Como avalia a Política Nacional de Saúde Integral da População Negra neste novo governo Lula? Que ações o governo e o ministério da Saúde poderiam priorizar?

Depois de 15 anos de instituída, acredito que a Política Nacional de Saúde Integral da População Negra encontra-se em novo ciclo, fase de implementação e avaliação. No novo governo Lula, estamos acompanhando ações jamais vistas. A saúde da população negra tem sido pautada no Plano de Governo , temos uma Assessoria para Equidade Racial em Saúde no Ministério da Saúde, temos observado um esforço no que diz respeito ao desenvolvimento de ações interministeriais, envolvendo o Ministério da Saúde, Ministério da Igualdade Racial e Ministério dos Direitos Humanos e Cidadania e provocando outros ministérios, a fim de transversalizar a pauta saúde da população negra.

Nessa direção, em dezembro de 2023 foi criada a Portaria nº 2.198 que institui a Estratégia Antirracista para a Saúde, cujo Plano de Ação inclui o desenvolvimento de ações afirmativas, formação antirracista no âmbito SUS; produção e monitoramento de indicadores raciais nas ações de saúde, e o direcionamento de recursos com vistas à promoção da equidade em saúde.
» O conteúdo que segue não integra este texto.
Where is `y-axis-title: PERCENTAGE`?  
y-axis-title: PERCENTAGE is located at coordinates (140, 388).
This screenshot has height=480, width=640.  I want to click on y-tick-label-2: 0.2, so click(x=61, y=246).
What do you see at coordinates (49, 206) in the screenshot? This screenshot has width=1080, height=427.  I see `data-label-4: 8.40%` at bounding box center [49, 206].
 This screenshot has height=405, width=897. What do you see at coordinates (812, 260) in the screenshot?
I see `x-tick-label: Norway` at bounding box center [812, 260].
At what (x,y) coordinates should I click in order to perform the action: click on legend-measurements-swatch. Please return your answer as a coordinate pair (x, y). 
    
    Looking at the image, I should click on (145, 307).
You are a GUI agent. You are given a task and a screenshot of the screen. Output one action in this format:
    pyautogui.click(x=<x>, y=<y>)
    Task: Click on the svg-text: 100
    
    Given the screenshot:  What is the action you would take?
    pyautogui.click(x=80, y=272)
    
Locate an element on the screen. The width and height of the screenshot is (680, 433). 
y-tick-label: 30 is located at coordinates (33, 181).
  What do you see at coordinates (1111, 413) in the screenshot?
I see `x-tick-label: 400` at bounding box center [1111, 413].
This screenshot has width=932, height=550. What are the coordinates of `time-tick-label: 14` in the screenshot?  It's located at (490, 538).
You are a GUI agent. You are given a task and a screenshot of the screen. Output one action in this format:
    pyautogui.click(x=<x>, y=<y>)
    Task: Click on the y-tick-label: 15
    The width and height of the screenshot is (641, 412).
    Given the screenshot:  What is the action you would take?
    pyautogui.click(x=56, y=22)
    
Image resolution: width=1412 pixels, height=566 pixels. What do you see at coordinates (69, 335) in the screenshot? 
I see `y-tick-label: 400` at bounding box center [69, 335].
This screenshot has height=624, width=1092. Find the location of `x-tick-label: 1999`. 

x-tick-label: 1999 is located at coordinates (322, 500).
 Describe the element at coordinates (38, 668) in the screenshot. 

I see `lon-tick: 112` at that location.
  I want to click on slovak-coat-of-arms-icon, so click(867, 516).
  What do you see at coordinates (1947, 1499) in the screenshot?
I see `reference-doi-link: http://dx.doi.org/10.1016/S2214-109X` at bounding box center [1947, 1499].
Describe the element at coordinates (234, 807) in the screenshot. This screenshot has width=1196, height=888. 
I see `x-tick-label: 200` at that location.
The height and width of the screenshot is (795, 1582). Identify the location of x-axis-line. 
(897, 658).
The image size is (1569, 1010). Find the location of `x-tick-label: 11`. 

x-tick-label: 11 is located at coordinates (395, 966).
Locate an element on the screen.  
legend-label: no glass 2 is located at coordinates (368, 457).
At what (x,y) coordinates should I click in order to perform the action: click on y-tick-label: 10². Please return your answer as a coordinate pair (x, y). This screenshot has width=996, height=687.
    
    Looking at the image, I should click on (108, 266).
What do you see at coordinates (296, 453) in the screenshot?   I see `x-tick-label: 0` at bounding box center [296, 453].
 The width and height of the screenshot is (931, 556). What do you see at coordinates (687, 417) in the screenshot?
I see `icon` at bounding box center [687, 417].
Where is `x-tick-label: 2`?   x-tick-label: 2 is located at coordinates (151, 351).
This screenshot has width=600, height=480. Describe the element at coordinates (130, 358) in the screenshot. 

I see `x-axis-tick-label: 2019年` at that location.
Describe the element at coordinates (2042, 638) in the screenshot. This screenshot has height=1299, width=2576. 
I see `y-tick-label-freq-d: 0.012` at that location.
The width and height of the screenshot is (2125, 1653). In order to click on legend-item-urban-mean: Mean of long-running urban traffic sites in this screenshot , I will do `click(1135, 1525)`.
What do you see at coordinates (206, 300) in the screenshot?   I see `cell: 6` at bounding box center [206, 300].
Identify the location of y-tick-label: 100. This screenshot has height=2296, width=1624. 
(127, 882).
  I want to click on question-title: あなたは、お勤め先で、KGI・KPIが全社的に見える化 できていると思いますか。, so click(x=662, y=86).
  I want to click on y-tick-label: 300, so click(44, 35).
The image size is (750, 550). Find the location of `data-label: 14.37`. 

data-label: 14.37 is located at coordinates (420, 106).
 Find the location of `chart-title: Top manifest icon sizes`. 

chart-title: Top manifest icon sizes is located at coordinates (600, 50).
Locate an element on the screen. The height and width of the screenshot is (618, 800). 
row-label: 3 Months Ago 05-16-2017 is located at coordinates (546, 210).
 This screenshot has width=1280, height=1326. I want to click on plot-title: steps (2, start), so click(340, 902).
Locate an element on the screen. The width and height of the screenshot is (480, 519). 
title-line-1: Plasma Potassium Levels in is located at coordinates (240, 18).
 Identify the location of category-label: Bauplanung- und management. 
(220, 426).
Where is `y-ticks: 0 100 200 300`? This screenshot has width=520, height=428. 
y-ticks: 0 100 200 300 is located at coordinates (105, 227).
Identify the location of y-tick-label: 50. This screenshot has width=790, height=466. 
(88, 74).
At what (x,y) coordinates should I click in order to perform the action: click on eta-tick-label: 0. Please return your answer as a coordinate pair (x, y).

Pode-se destacar também a retirada do campo 99 (ignorado) dos sistemas de informação em saúde.

Mais recentemente, por meio do Decreto Nº 11.996, o Governo institui o Comitê Técnico Interministerial de Saúde da População Negra, ou seja, grupo interministerial para elaborar plano de ação, com vistas a fortalecer a Política Nacional de Saúde Integral da População Negra, além de monitorar e avaliar políticas, ações e estratégias. Em suma, penso que temos um movimento impulsionador de fortalecimento da Política Nacional de Saúde Integral da População Negra com ampliação das políticas de proteção social e enfrentamento das desigualdades raciais em curso.